DIP/docs/clustering/PYTHON_CLUSTERING_SERVICE.md

58 lines
1.6 KiB
Markdown

# Python clustering backend for DBSCAN and advanced algorithms
This patch adds a dedicated Python service for clustering algorithms that are better supported in the Python scientific stack than in Java.

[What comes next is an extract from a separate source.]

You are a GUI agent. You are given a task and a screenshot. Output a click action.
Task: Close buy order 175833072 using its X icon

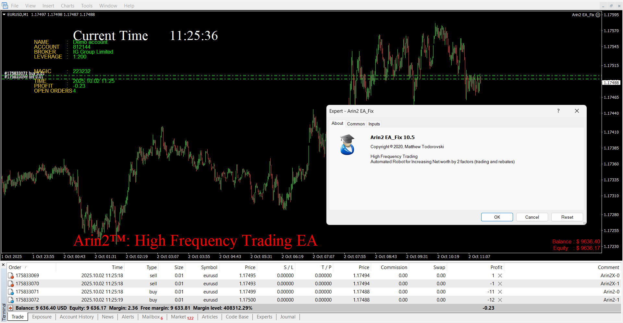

## Why Python for this step
The Spring module remains the orchestrator for:
- embedding selection
- run metadata
- result persistence
- cluster browsing APIs
The Python backend executes the actual clustering for algorithms such as:
- `DBSCAN`
- `HDBSCAN`
- `MINI_BATCH_KMEANS`
- `AGGLOMERATIVE`
- `KMEANS` with optional reduction
## Spring-side contract changes in this patch
The Spring request model now supports generic algorithm parameters through `parameters` instead of only `k`.
Examples:
- KMeans: `{ "k": 25 }`
- DBSCAN: `{ "eps": 0.25, "minSamples": 5 }`
- HDBSCAN: `{ "minClusterSize": 15, "minSamples": 5 }`
- Agglomerative: `{ "k": 20, "linkage": "average", "metric": "euclidean" }`
The Python response is now mapped with:
- `noise`
- `membershipScore`
- `distanceToCentroid`
- noise cluster rows
- `noiseCount`
Those values are persisted back into:
- `doc.doc_embedding_cluster`
- `doc.doc_embedding_cluster_assignment`
- `doc.doc_embedding_cluster_run`
## Recommended defaults for embeddings
For high-dimensional text embeddings, use:
- `normalizeVectors=true`
- `reductionMethod=PCA`
- `reductionDimensions=50..150`
Typical starting points:
- DBSCAN: `eps=0.20..0.35`, `minSamples=5`
- HDBSCAN: `minClusterSize=10..30`, `minSamples=3..10`
The right values still depend on:
- embedding model
- whether vectors are normalized
- whether full documents or chunks are clustered
- the semantic density of the selected dataset